The point is that we know many things as facts that we cannot explain. We may be looking for the explanation but, as of yet, we don't know why many things are as they are (as in the example above).
Actually, LLMs are also a good example. We don't know why chatGPT generates apparently cogent text and answers. What we know is that, if we train it this way and do a bunch of optimizations we get a machine that appears to be thinking or, at least, we can have a decent conversation with it. There are many efforts to explain it (I remember reading recently a paper analysing the GPT3 neuron that determines 'an' vs 'a' in English)
Finally, all science is falsifiable by definition, so, what we think we know now may be be disproven tomorrow.
Emergent properties is one of the places where pure understanding tends to break down under incomprehensibly huge problem space.
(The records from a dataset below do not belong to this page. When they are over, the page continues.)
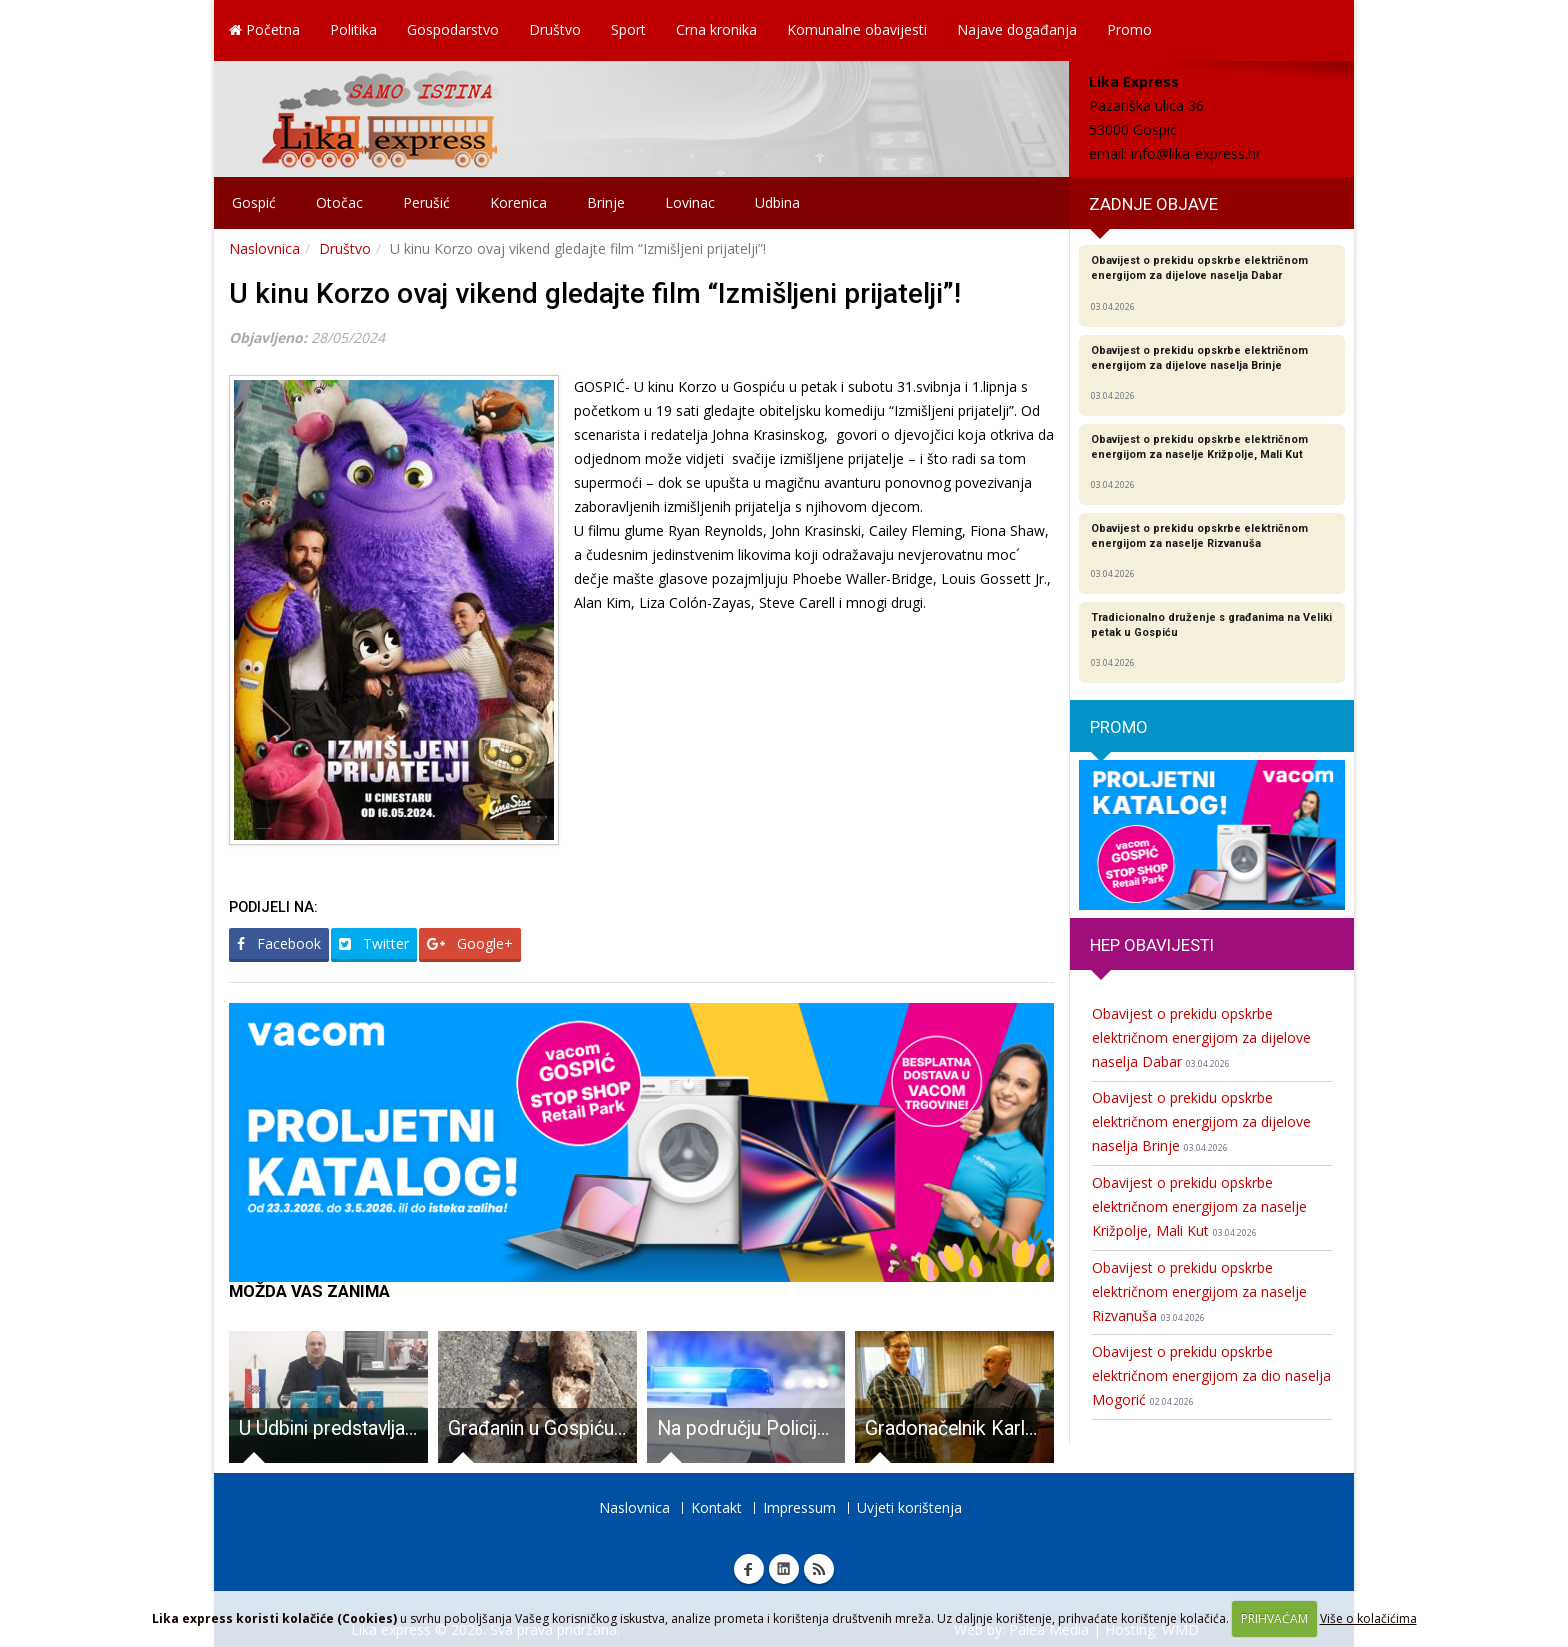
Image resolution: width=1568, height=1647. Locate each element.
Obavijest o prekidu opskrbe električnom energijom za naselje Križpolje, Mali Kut (1199, 1206)
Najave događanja (1017, 29)
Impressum (799, 1507)
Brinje (606, 202)
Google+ (470, 943)
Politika (353, 29)
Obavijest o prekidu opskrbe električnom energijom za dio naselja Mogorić (1211, 1375)
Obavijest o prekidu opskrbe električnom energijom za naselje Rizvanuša (1199, 1291)
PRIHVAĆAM (1274, 1618)
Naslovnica (264, 248)
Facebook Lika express (749, 1569)
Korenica (518, 202)
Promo (1129, 29)
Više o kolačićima (1368, 1618)
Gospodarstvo (453, 29)
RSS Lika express (819, 1569)
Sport (628, 29)
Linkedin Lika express (784, 1569)
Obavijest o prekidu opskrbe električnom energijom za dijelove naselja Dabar (1201, 1037)
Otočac (339, 202)
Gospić (254, 202)
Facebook (279, 943)
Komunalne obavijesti (857, 29)
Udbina (777, 202)
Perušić (426, 202)
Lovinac (690, 202)
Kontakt (716, 1507)
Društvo (555, 29)
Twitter (374, 943)
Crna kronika (716, 29)
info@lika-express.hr (1196, 153)
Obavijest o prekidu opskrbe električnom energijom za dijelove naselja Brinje (1201, 1121)
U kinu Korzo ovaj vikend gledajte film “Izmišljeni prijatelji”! (595, 293)
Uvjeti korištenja (909, 1507)
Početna (264, 29)
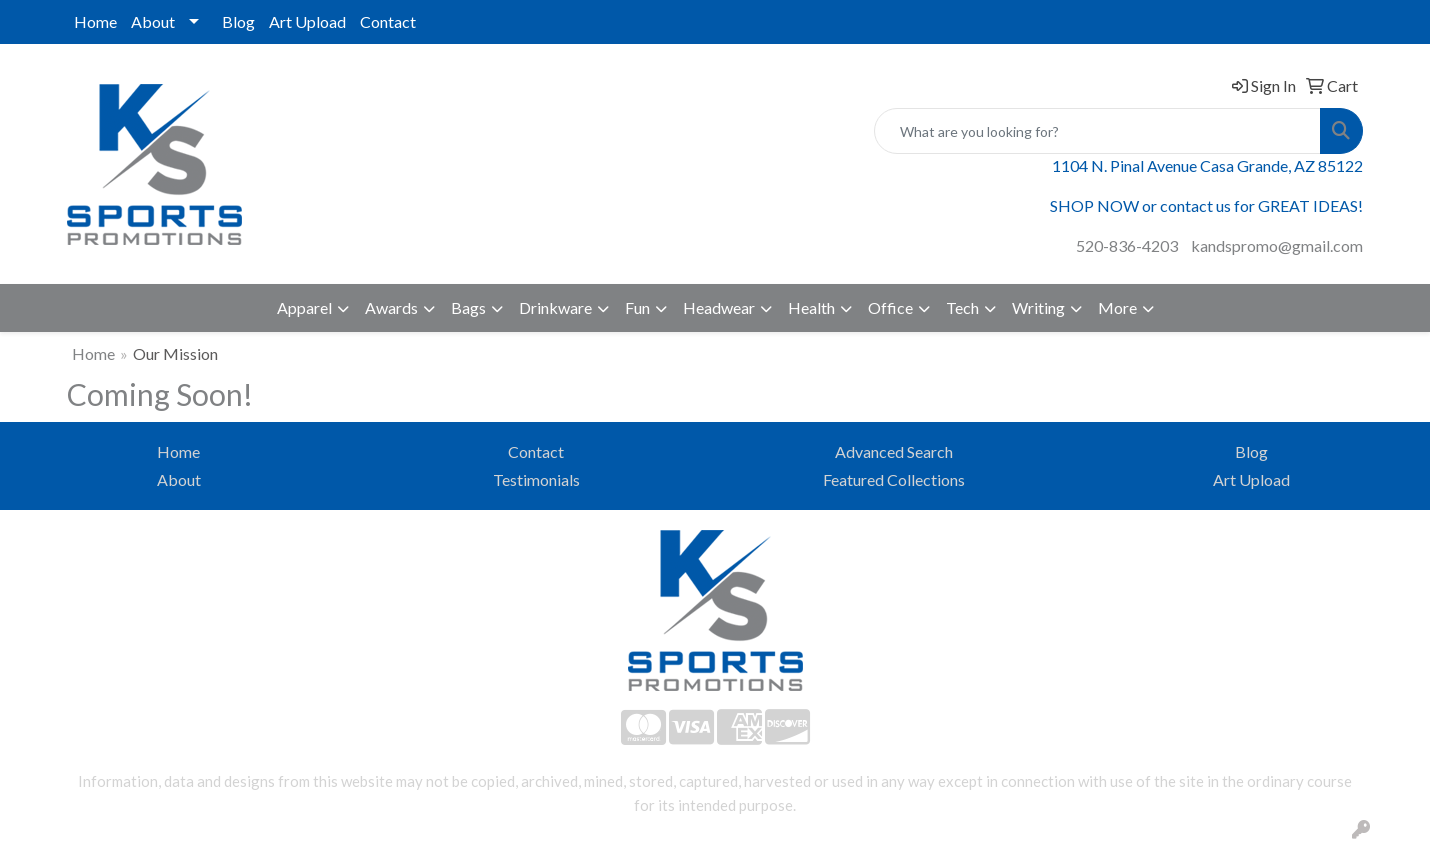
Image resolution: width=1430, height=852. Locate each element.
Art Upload (307, 21)
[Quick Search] (1097, 131)
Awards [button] (391, 307)
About (153, 21)
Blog (238, 21)
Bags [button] (468, 307)
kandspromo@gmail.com (1277, 245)
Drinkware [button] (555, 307)
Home (95, 21)
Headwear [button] (719, 307)
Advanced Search (894, 451)
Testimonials (536, 479)
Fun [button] (637, 307)
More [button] (1117, 307)
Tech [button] (962, 307)
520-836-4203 (1127, 245)
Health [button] (811, 307)
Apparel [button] (304, 307)
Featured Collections (894, 479)
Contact (388, 21)
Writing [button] (1038, 307)
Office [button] (890, 307)
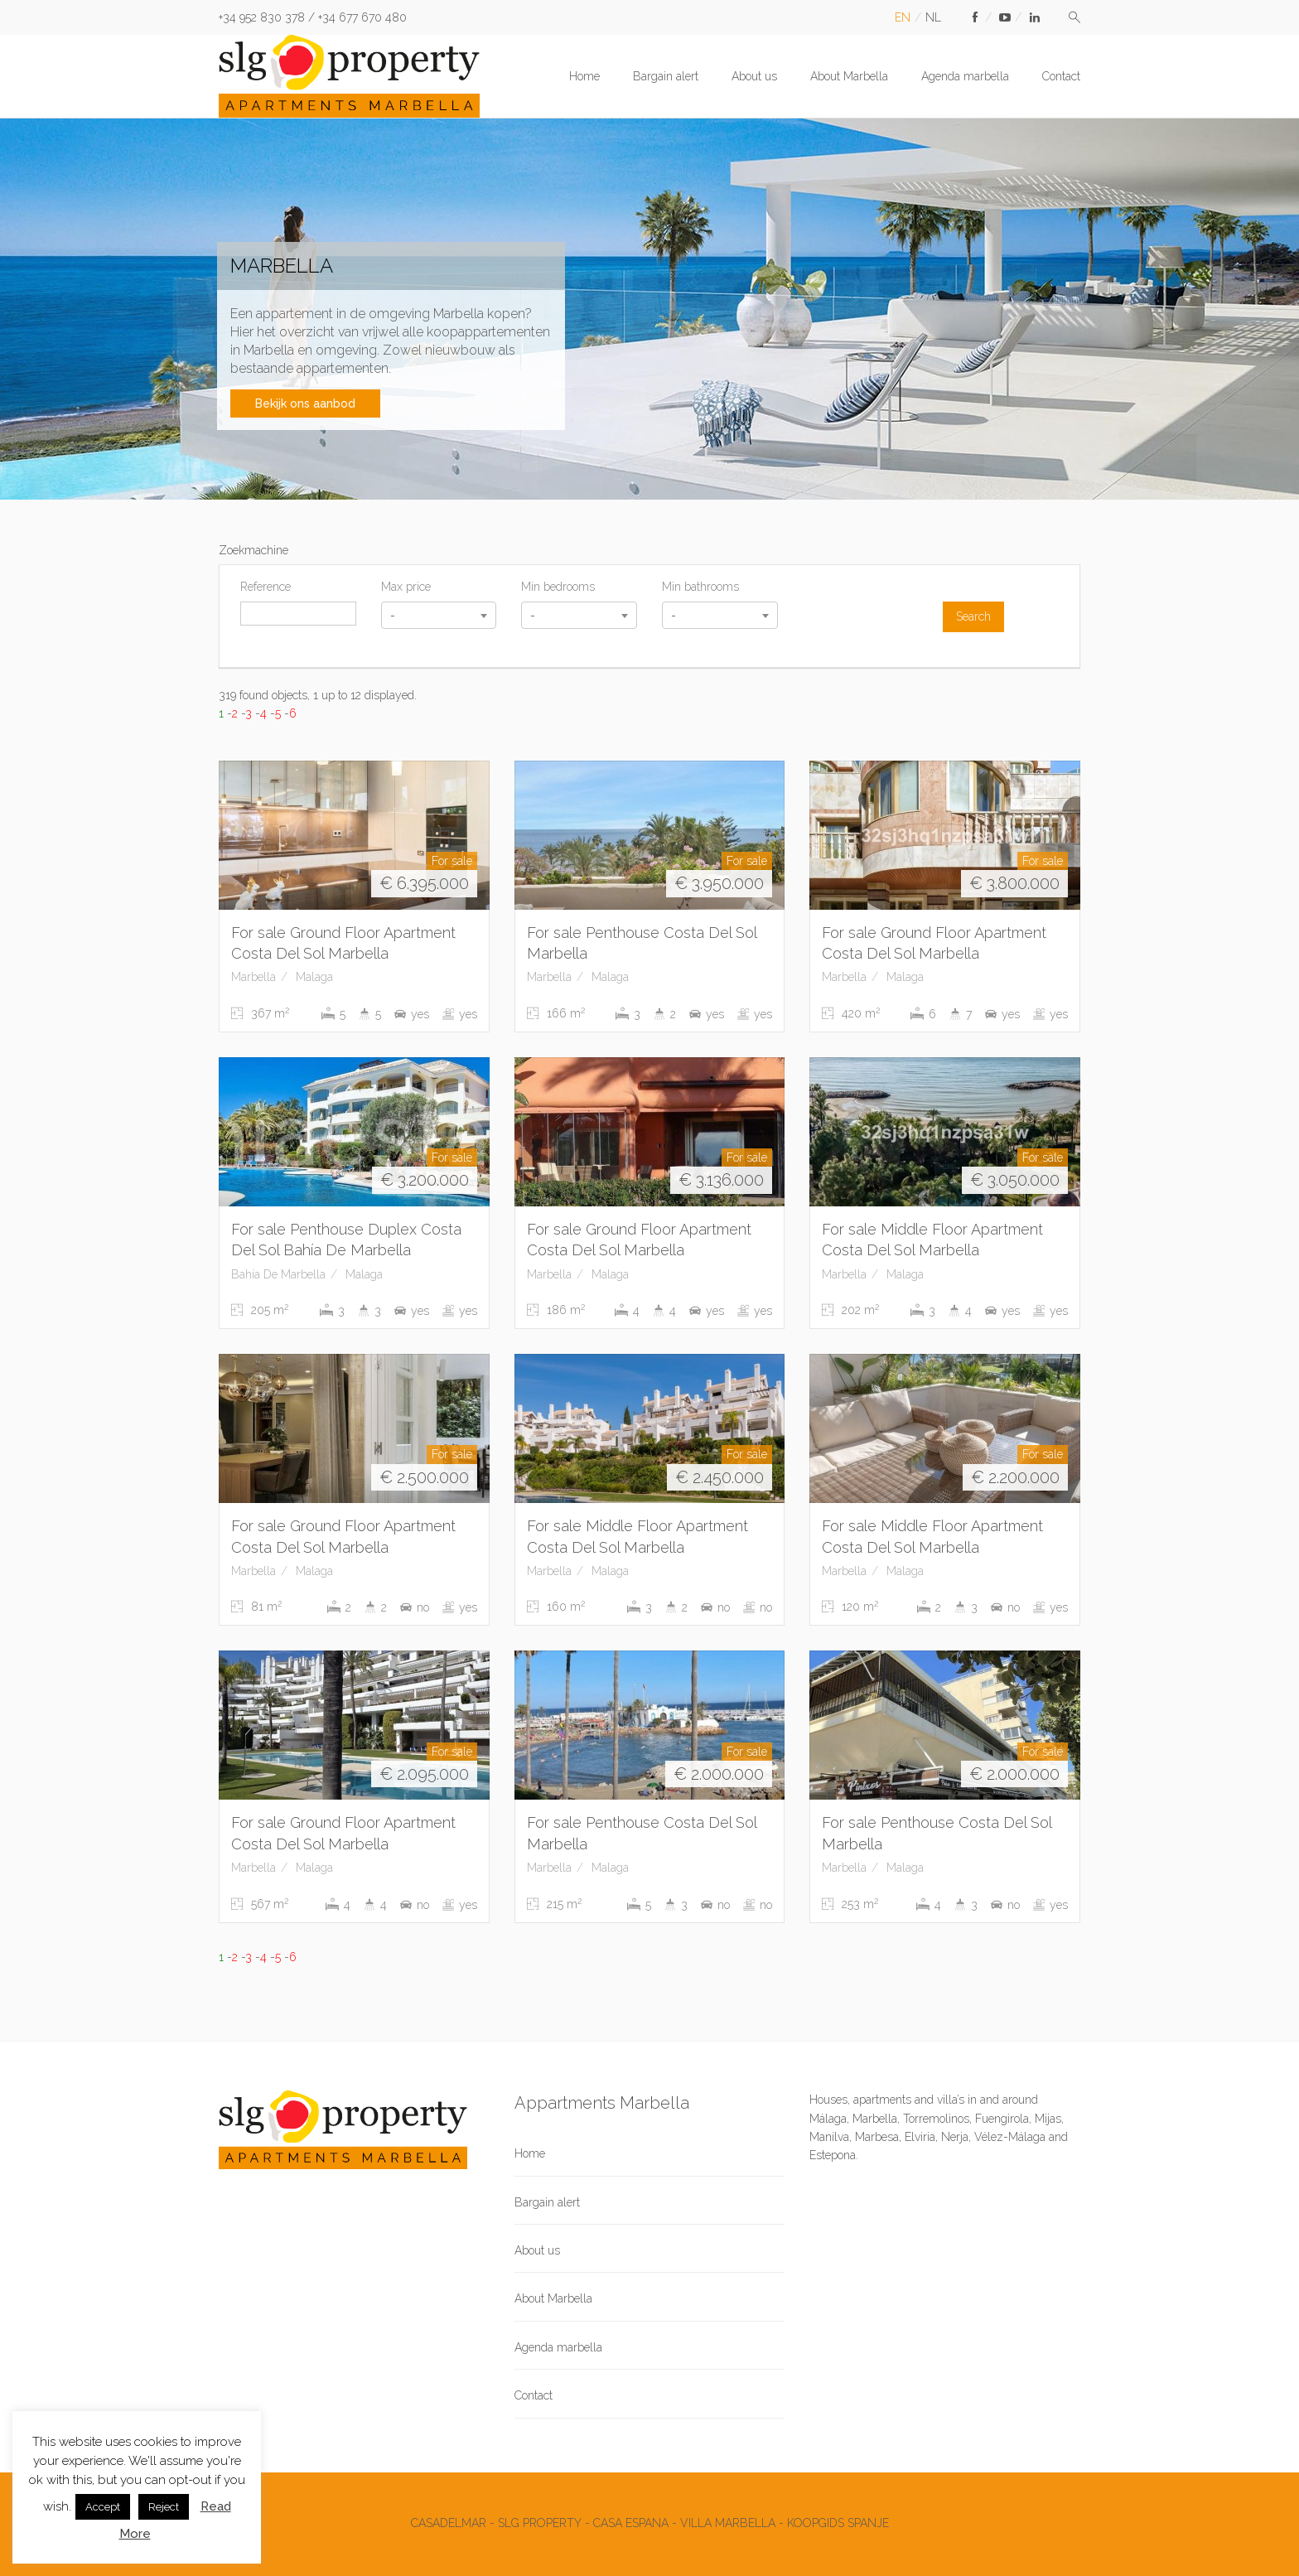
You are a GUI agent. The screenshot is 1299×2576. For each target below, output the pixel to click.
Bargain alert (665, 76)
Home (584, 76)
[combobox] (439, 615)
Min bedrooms (558, 586)
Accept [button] (102, 2507)
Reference (265, 586)
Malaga (314, 977)
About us (754, 76)
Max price (406, 586)
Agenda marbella (965, 76)
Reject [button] (163, 2507)
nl (933, 17)
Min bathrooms (700, 586)
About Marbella (849, 76)
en (902, 17)
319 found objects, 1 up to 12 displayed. (318, 695)
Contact (1061, 76)
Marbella (253, 977)
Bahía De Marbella (278, 1274)
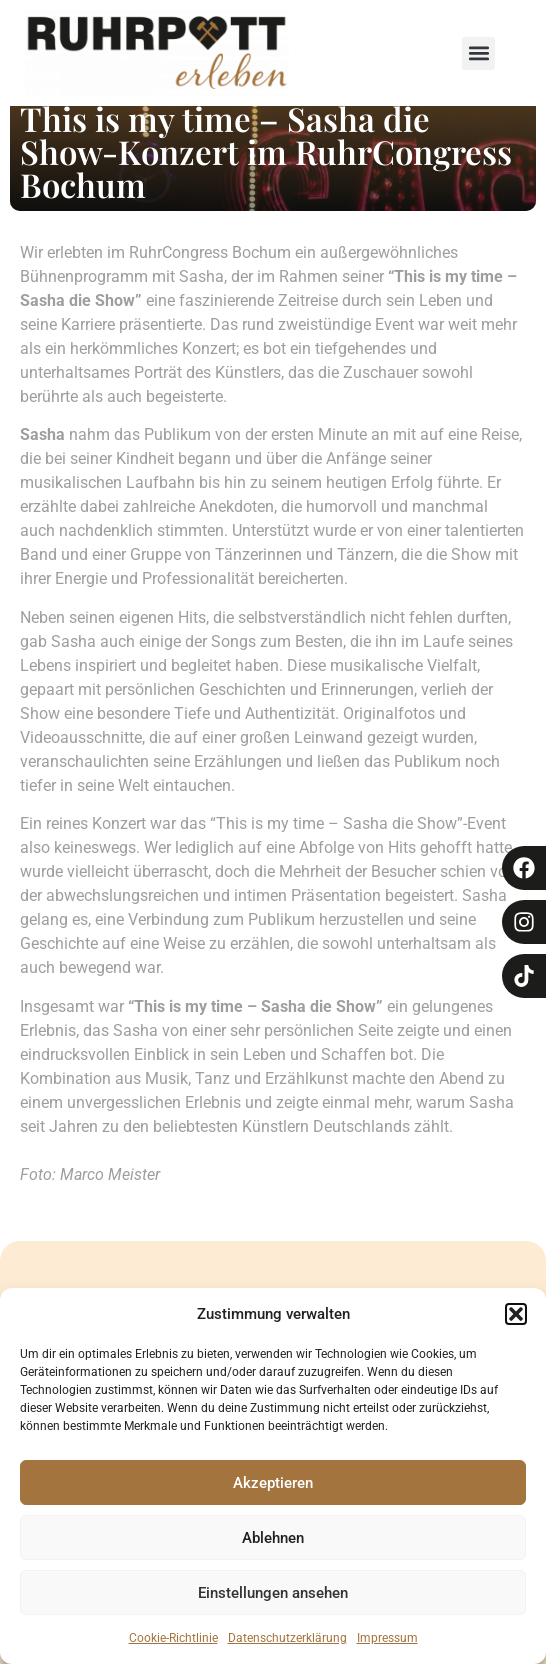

For example people have been doing accidental science the start of human agriculture by selective breeding without understanding the mechanics of DNA transfer. And your right Geneticists look for answers and attempt to minimize the size of the problem space in order to attempt to find answer faster, but the staggering number of interactions that can be caused by a single gene expression pretty much require to pick one place to look at with a microscope and ignore everything else going on around it in order to get an answer in a human lifetime.
Though calling it pseudoscience would be insane.